Early in her career, Thatcher takes advice from political consultants who tell her to lose her ultra-feminine, fussy style, particularly her hats. She agrees to all but one thing: “The pearls are nonnegotiable.” That double strand of pearls, a copy of Thatcher’s own, is one of many pieces of her jewelry re-created for the film. “She was a great collector. It’s such an iconic look she had with the pearls and the brooch on the shoulder,” Boyle says.

All of Streep’s costumes were handmade — from the pretty, pale blue suits her character wears early on to the sharper ones with defined waists and strong shoulders that she wears later in her career. “But this wasn’t slavish copying,” Boyle says. “Everything had a heightened intensity to move the story along.”

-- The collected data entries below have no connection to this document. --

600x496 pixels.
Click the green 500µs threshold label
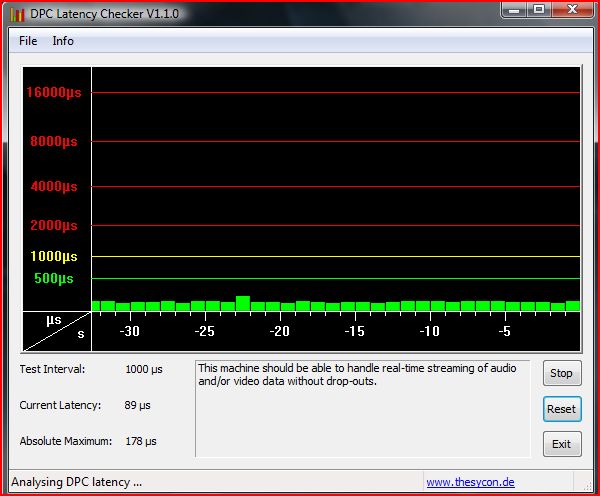click(x=54, y=278)
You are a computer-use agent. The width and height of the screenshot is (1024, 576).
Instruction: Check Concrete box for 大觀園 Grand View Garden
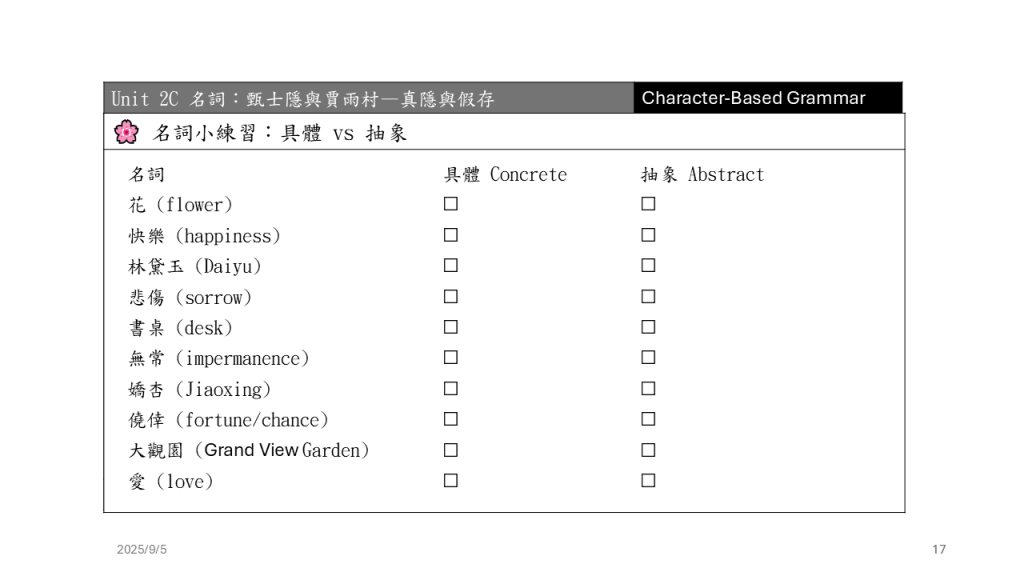451,450
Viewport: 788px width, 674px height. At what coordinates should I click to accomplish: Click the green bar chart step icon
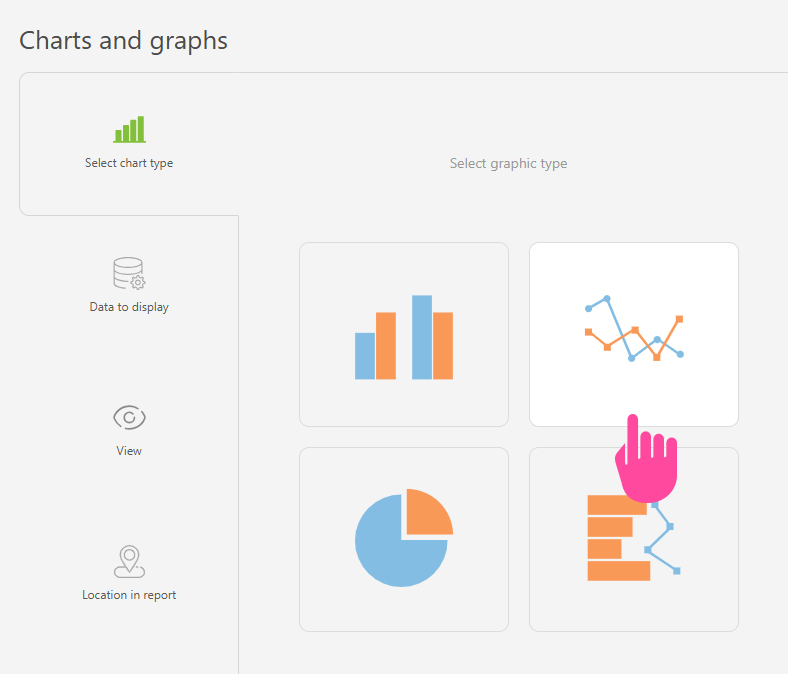(129, 129)
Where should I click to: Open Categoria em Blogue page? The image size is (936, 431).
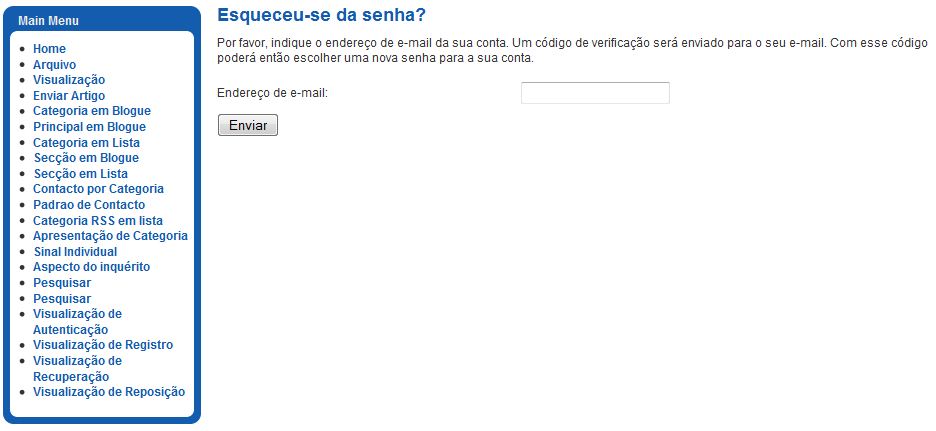point(92,111)
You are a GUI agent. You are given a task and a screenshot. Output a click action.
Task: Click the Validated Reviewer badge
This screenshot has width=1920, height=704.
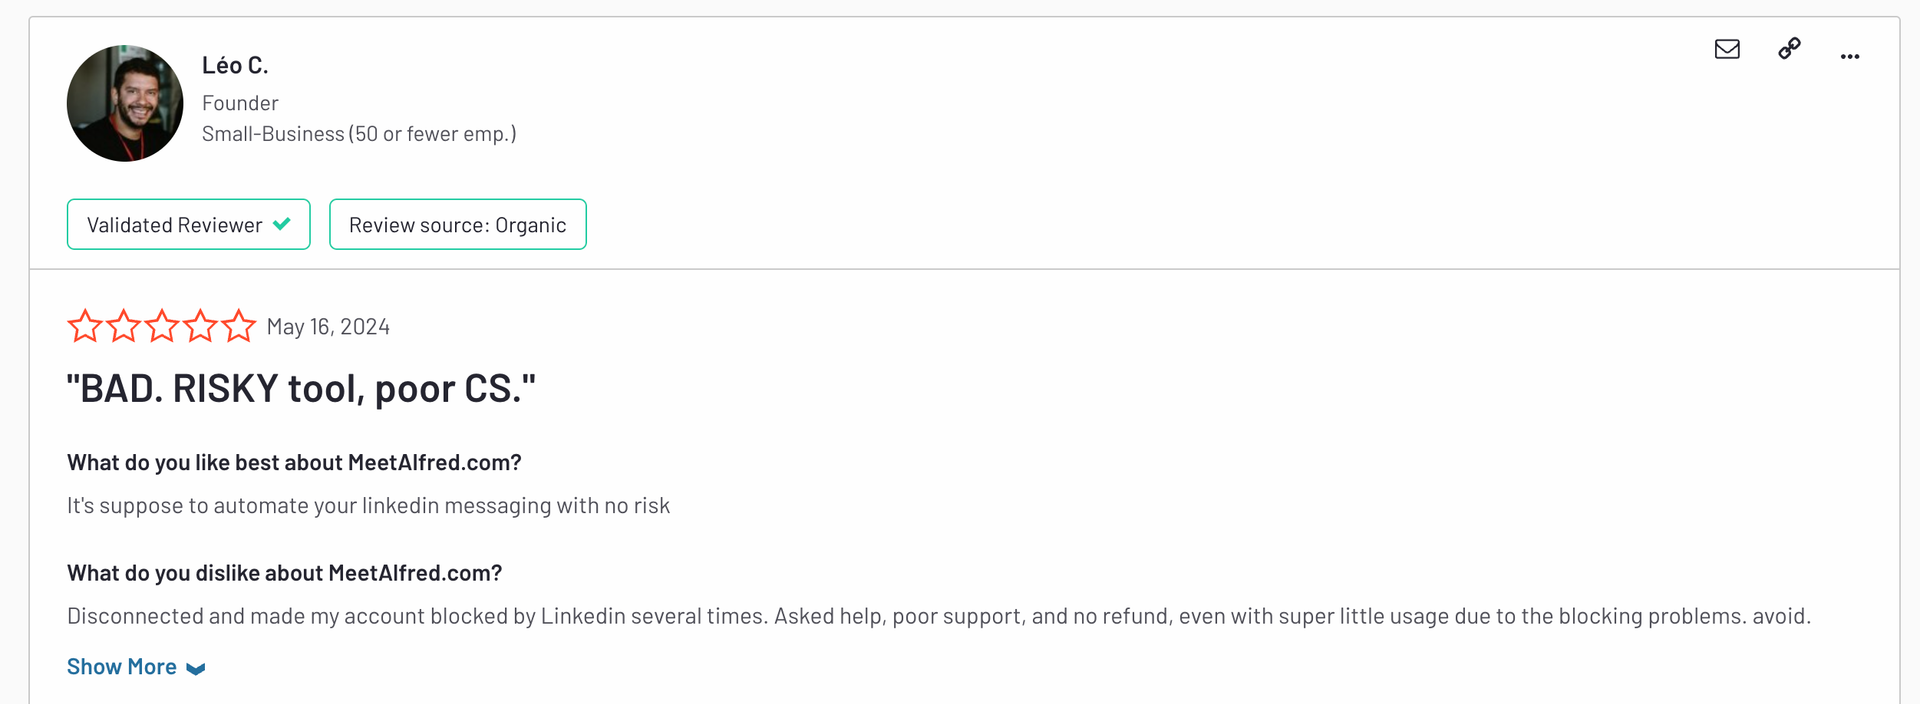(x=189, y=224)
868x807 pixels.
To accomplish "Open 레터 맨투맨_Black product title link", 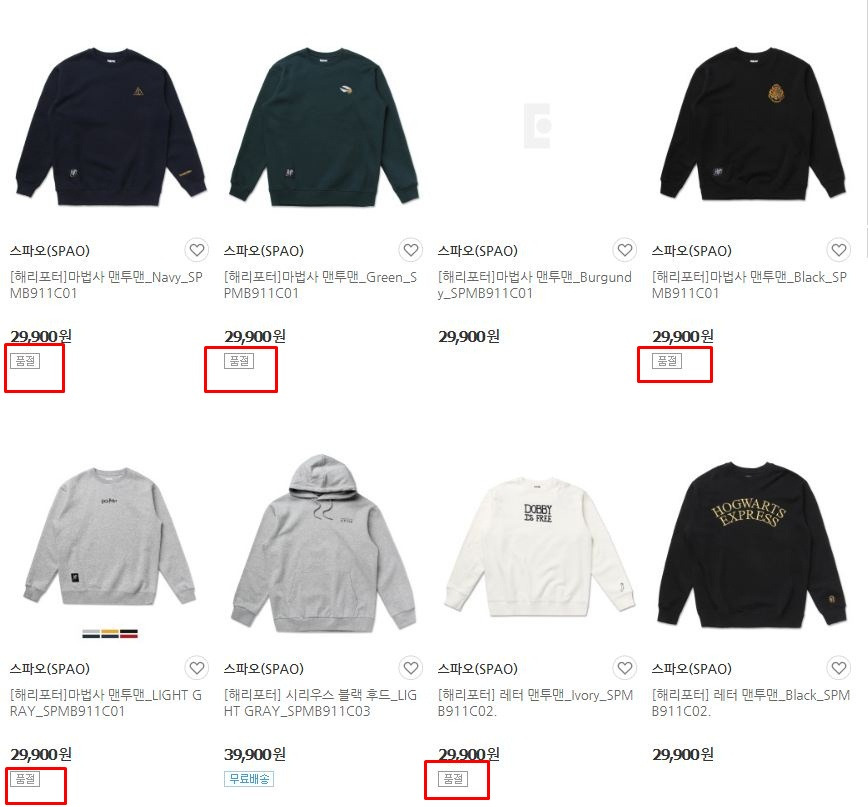I will point(751,703).
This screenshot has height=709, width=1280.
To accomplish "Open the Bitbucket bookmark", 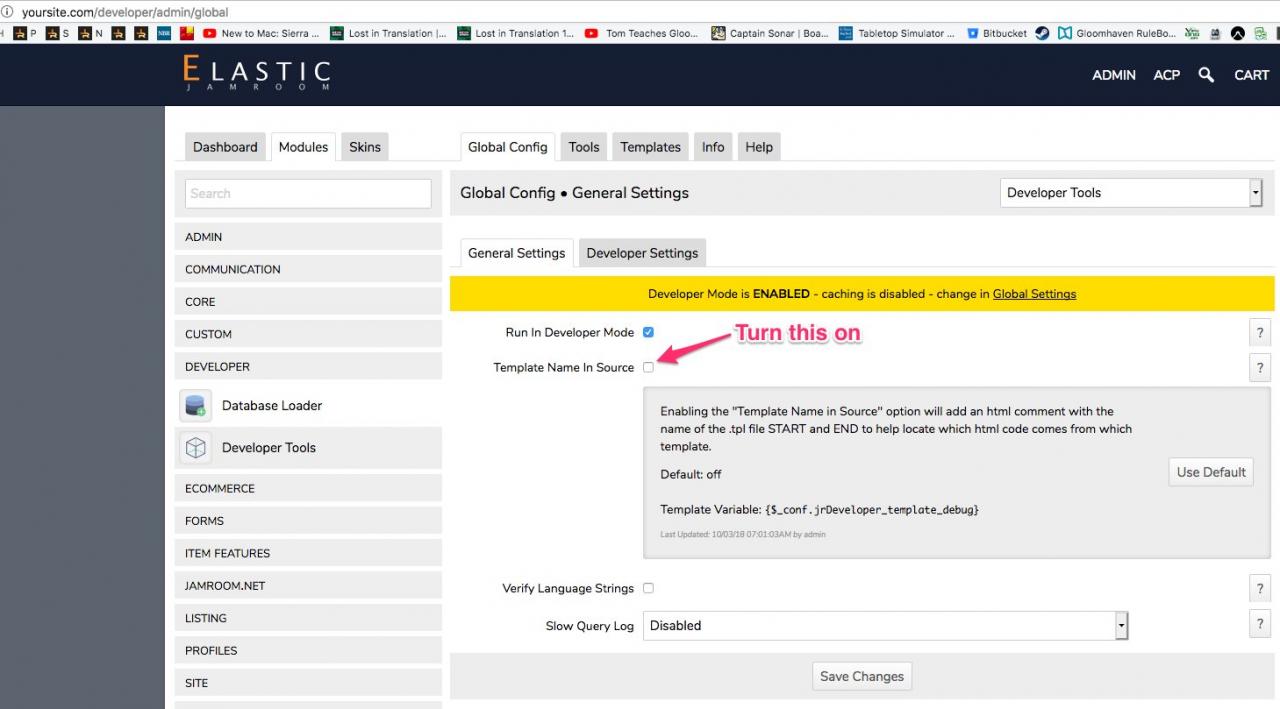I will pyautogui.click(x=996, y=33).
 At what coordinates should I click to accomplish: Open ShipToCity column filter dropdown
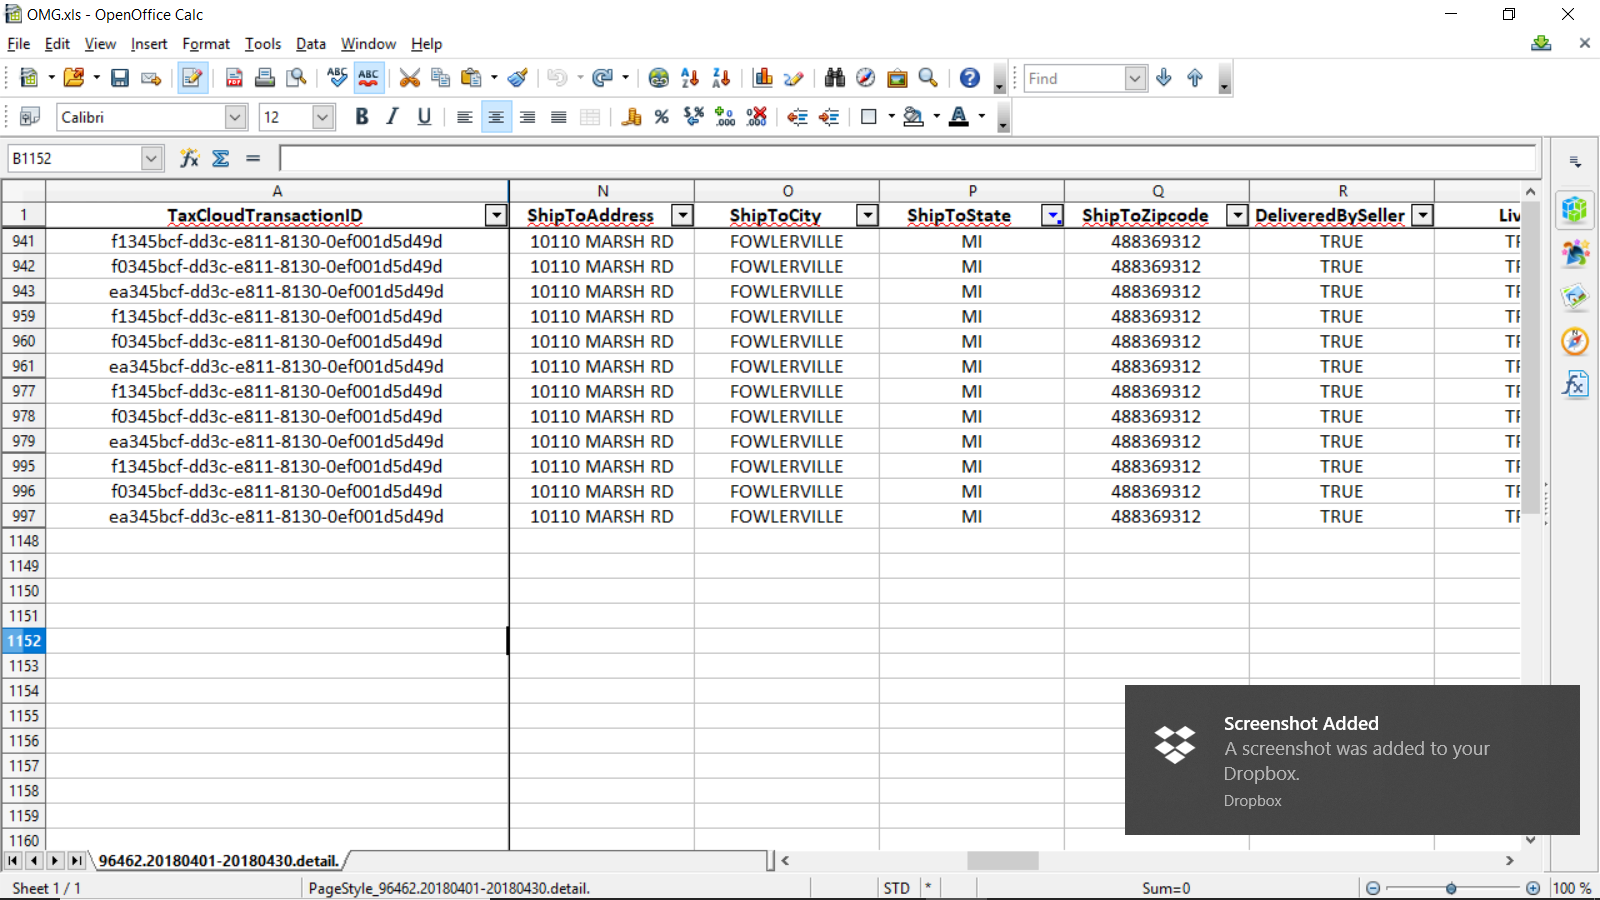867,215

There is evidence, she says, that Thatcher thought a lot about her clothes. During the 1982 Falklands War, for example, Thatcher wore a lot of bow-front blouses. “There was a mixture of femininity and strength in how she presented herself then.”

Still, Thatcher came from a lower-middle-class background and was always an outsider among the elite Tory party. Ultimately, her social status was reflected in her perfectionism, Boyle says. “It was not a confident way to dress. There was nothing nonchalent about it. It was armor.”

It’s also worth singling out the makeup artists on the film, a team nearly 12 people strong, who succeeded in aging Streep so artfully, the actress was virtually unrecognizable.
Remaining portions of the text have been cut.